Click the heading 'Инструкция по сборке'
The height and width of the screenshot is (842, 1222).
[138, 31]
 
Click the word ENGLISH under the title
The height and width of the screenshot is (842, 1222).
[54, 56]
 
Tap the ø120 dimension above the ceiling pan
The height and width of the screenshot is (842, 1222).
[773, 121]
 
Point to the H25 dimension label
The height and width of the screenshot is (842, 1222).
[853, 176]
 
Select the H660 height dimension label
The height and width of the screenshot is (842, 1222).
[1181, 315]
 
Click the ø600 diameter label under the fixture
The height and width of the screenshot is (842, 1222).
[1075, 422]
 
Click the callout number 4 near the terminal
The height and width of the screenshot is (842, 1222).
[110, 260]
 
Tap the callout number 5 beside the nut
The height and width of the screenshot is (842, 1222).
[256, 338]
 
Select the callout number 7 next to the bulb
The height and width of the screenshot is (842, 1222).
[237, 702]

• • • • • • •

YOUR INSTRUCTIONS: Rewrite the lines above, substituting "marker number" for "callout number" wherever it occurs and leaving everything else unchanged.

EXERCISE RESULT:
Click the heading 'Инструкция по сборке'
The height and width of the screenshot is (842, 1222).
[138, 31]
 
Click the word ENGLISH under the title
The height and width of the screenshot is (842, 1222).
[54, 56]
 
Tap the ø120 dimension above the ceiling pan
The height and width of the screenshot is (842, 1222).
[773, 121]
 
Point to the H25 dimension label
The height and width of the screenshot is (842, 1222).
[853, 176]
 
Select the H660 height dimension label
The height and width of the screenshot is (842, 1222).
[1181, 315]
 
Click the ø600 diameter label under the fixture
The height and width of the screenshot is (842, 1222).
[1075, 422]
 
Click the marker number 4 near the terminal
The height and width of the screenshot is (842, 1222).
[110, 260]
 
Tap the marker number 5 beside the nut
The height and width of the screenshot is (842, 1222).
[256, 338]
 
Select the marker number 7 next to the bulb
The height and width of the screenshot is (842, 1222).
[237, 702]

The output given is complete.